## What you are asked to do
Tally the lines in the material below that hold the string "agent" and report the tally alone.

## Task inputs
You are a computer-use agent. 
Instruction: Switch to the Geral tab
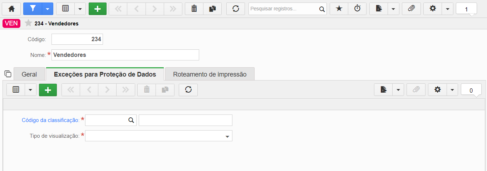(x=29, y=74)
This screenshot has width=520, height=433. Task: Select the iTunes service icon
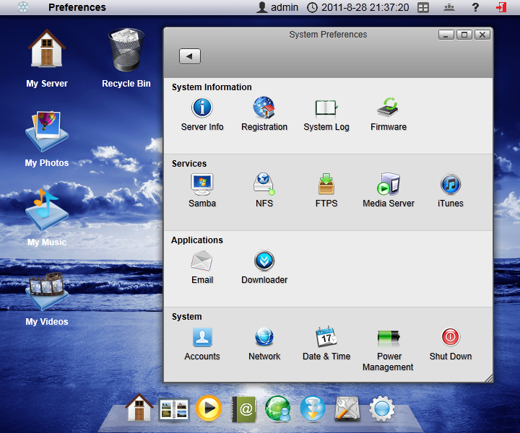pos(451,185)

==

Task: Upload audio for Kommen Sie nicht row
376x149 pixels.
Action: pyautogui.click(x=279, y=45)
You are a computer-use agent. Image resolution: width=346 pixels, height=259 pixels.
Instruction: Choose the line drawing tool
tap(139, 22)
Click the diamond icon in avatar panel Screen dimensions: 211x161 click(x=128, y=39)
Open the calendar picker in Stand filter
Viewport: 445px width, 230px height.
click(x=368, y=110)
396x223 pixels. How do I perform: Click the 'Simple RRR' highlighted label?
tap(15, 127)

==

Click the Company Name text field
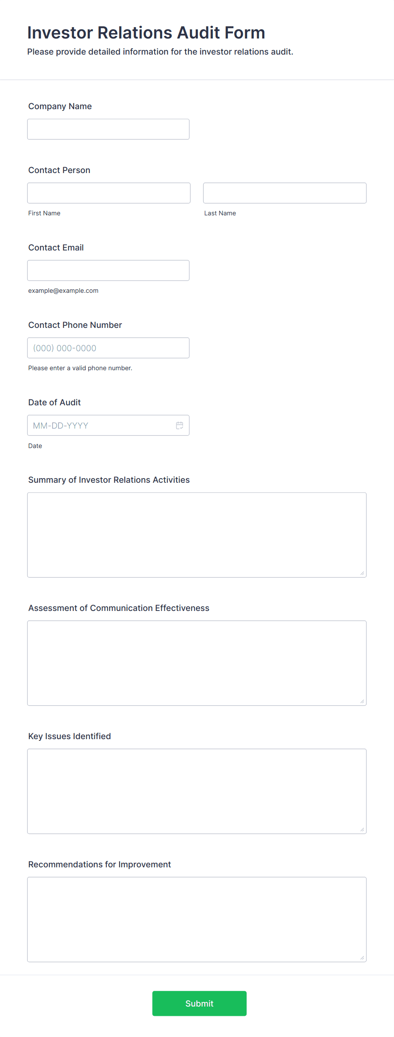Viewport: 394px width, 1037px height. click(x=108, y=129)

## Task result
2